Eher als Witz galt die Kandidatur von Donald Trump (69), dem Baulöwen aus New York mit der sonderbaren Frisur und der obszönen Zunge. Der letzte Egotrip eines exzentrischen Egomanen, ulkten US-Komiker. Nie werde der mehrfache Bankrotteur und TV-Entertainer zum US-Präsidenten gewählt, mithin über das Atomwaffen-Arsenal gebieten.
Weit gefehlt. Laut Umfragen liegt Trump unter den zehn republikanischen Kandidaten klar vorne. Einiges deutet darauf hin, dass er am 8. November für die Republikaner gegen die Demokratin Hillary Clinton (68) antreten wird. An diesem Tag erteilt das US-Wahlvolk für vier Jahre Wohnrecht im Weissen Haus.
Bis dahin geben die Kandidaten und ihre Parteien rund zehn Milliarden Dollar aus – in der teuersten politischen Schlacht aller Zeiten. Sie beginnt am 1. Februar mit dem ersten Gradmesser, den Vorwahlen im US-Bundesstaat Iowa. Bereits am 1. März sollte klar sein, wer für die Demokraten, wer für die Republikaner zur Wahl steht.
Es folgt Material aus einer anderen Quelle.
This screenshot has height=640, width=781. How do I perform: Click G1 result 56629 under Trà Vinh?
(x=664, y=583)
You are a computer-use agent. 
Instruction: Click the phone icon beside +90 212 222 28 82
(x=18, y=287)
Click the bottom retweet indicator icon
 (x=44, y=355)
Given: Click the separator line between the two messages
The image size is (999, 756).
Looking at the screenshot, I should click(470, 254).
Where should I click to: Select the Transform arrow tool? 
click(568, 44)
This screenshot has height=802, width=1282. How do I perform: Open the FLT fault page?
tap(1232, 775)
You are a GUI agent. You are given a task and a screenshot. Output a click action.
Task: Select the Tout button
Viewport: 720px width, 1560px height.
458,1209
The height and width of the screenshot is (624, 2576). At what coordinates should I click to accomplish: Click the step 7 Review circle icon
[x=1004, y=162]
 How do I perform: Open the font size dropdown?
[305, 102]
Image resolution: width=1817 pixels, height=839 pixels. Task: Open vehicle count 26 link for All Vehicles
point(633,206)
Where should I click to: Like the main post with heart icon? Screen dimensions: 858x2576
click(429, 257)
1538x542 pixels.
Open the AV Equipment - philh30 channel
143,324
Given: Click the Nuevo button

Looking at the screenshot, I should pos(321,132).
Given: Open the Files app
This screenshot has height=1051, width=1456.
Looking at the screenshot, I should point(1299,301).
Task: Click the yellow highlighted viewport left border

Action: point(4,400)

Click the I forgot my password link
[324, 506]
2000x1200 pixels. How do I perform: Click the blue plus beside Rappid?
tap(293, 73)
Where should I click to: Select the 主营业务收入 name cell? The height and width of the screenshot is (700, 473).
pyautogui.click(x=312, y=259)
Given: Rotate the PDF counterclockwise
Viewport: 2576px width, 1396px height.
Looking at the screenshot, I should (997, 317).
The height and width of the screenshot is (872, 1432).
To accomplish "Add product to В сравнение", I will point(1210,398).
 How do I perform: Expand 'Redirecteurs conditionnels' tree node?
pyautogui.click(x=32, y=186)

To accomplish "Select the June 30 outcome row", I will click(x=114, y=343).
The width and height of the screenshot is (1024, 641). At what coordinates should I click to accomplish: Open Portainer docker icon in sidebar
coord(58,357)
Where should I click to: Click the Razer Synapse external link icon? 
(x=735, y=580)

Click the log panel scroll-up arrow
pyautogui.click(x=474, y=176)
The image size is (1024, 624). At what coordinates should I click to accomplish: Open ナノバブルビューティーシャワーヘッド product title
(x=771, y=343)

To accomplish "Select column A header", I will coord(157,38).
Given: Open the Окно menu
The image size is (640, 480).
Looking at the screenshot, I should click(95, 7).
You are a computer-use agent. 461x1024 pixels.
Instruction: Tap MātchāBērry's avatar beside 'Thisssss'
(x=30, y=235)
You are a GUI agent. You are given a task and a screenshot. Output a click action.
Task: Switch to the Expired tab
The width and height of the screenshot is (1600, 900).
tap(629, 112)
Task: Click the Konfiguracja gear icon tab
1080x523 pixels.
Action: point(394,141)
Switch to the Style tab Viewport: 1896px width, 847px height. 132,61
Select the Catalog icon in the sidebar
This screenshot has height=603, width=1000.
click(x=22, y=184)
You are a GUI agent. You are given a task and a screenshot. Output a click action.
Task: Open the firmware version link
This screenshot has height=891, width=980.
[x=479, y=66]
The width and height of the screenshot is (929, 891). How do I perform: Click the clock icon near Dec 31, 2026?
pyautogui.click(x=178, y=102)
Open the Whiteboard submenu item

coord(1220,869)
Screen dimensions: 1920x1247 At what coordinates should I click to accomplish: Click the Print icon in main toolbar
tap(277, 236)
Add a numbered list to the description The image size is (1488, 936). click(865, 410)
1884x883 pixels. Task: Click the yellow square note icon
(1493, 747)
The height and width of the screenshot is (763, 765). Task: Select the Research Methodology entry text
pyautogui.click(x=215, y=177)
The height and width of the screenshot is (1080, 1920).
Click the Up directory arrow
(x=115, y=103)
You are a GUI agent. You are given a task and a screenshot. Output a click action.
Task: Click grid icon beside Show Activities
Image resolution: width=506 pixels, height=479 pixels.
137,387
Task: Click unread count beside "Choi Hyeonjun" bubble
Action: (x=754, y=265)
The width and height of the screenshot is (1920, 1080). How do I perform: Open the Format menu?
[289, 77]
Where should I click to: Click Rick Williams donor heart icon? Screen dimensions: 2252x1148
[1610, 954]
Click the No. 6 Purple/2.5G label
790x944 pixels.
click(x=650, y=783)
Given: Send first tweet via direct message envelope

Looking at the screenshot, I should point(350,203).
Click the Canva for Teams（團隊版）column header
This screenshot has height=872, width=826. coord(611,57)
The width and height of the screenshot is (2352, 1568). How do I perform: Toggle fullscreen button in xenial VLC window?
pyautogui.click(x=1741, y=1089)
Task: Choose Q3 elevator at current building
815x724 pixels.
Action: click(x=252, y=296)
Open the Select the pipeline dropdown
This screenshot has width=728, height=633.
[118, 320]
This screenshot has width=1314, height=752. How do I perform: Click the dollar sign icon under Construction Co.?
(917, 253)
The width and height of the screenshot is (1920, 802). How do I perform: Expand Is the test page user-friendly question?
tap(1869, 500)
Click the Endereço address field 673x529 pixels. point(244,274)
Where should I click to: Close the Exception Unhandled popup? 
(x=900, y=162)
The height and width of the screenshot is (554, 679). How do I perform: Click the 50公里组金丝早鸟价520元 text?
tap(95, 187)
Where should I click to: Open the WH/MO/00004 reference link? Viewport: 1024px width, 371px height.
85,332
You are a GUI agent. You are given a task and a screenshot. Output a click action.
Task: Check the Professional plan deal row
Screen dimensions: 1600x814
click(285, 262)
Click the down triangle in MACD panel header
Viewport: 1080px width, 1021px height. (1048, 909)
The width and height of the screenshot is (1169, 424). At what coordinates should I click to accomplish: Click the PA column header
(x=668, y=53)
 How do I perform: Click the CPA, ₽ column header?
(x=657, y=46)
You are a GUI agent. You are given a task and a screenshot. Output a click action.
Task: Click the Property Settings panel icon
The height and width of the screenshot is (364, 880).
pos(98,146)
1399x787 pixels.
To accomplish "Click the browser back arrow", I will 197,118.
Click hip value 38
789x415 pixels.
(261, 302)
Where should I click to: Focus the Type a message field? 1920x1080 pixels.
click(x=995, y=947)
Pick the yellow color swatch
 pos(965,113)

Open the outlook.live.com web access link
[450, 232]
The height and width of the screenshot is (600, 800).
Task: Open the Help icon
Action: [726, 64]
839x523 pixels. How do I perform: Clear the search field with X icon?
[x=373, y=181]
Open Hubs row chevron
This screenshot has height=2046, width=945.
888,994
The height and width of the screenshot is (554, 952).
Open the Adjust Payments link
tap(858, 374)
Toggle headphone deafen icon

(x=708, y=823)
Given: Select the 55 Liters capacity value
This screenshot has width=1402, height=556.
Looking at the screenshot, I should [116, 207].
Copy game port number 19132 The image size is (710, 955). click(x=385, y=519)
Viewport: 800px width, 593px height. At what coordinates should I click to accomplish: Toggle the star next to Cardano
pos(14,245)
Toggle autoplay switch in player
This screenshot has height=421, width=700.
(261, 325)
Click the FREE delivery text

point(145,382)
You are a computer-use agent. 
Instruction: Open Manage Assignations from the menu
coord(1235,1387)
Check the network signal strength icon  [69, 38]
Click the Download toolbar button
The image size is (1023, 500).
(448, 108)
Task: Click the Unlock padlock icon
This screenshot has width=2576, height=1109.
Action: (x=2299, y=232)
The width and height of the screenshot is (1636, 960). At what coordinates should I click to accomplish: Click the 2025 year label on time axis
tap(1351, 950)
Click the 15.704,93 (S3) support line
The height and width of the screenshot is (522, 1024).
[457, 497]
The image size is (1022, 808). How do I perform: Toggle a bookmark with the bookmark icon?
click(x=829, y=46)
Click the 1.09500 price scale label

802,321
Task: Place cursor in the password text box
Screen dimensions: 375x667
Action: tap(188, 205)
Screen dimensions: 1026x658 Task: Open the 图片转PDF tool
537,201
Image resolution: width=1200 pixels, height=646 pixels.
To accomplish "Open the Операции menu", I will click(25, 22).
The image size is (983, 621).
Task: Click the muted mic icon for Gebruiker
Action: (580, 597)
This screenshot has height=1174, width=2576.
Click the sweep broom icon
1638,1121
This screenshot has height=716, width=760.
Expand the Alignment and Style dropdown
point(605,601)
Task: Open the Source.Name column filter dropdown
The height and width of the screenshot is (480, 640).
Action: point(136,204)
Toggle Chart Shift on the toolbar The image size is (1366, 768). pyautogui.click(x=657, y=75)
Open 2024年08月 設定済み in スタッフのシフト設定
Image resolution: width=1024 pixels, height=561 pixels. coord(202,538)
An diesem sogenannten Super Dienstag bestimmen 13 Bundesstaaten ihre Parteitagsdelegierten.
Niemand zweifelt an der Nominierung der Ex-First-Lady, Ex-Senatorin und Ex-Aussenministerin Clinton. Sie sammelt emsig Geld, ist gut organisiert. Skandale perlen ab. Unbedingt will ihre Partei die erste US-Präsidentin stellen. Ohne interne Konkurrenz von links kann sie in der Mitte politisieren. Und das erhöht ihre Chance am 8. November. Mit Bill Clinton (69) hat sie zudem einen grandiosen Wahlhelfer.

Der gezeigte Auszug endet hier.